Is there a specific reason for this flag, or should it maybe be removed to prevent underestimating read counts?

antonisdim commented 3 years ago

Hello Irina, hope you are doing great ! We do not deduplicate before the abundance estimation. If we deduplicated before the abundance estimation, then we would not be reporting the relative molecular abundance, but instead a relative abundance of unique molecules. We only deduplicate before the mapDamage2 analysis. As the version of mapDamage we use has not been optimised for PE reads, our assumption is that the reads provided as input are either SE pr PE collapsed, in which case the --merged flag stands. If PE reads are provided as input, an error will be raised explaining that mapDamage cannot be run for that input type. Please let us know if anything is still unclear !

jfy133 commented 3 years ago

Hi @antonisdim,

I was the person who originally asked @ivelsko above.

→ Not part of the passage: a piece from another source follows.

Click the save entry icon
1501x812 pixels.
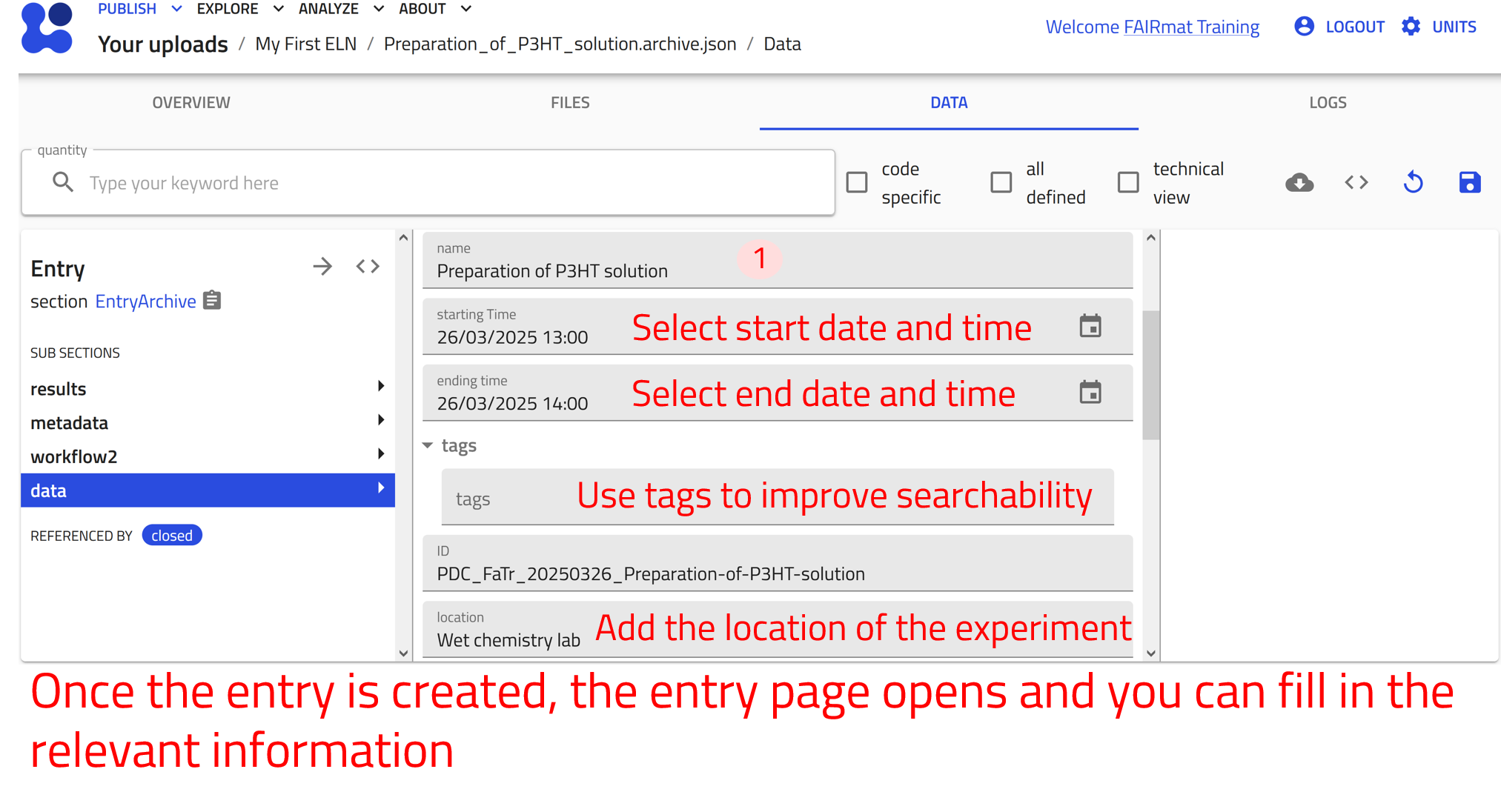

Thanks for clarifying - sorry that I got the abundance calculation thing wrong (I should've looked at the code a bit more indepth).

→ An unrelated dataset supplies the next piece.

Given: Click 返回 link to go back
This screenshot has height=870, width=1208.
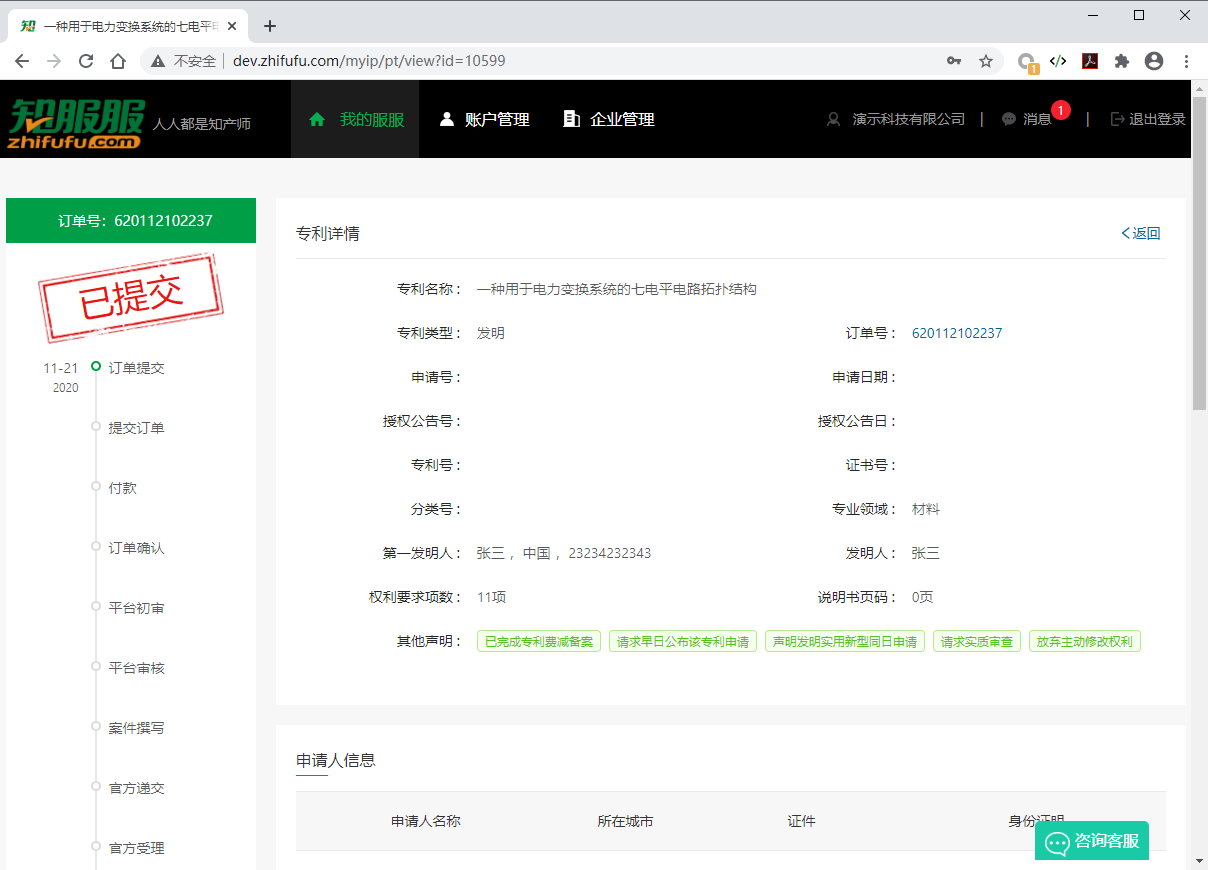Looking at the screenshot, I should click(x=1141, y=234).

If it's just mapDamage2 that would be affected, I guess it's more minor in this case. By not optimised for PE reads I'm assuming you mean unmerged?

Regardless, if you also want to give more precise daamge profiles, please note the following:

""DeDup was designed for ultra short molecules (where all reads fitting within a sequencing kit's number of cycles) sequenced on paired-end sequencing machines. Therefore it should technically be only used on merged paired-end reads.

While you can supply single-end data and supply --merged for the tool to run, it will assume the SE reads are merged reads and will consider both ends of the reads for deduplication. However note this is NOT the correct procedure as you do not necessarily know the true 'end' of a single-ended molecule and therefore could be accidentally retaining duplicates and falsely increasingly your coverage.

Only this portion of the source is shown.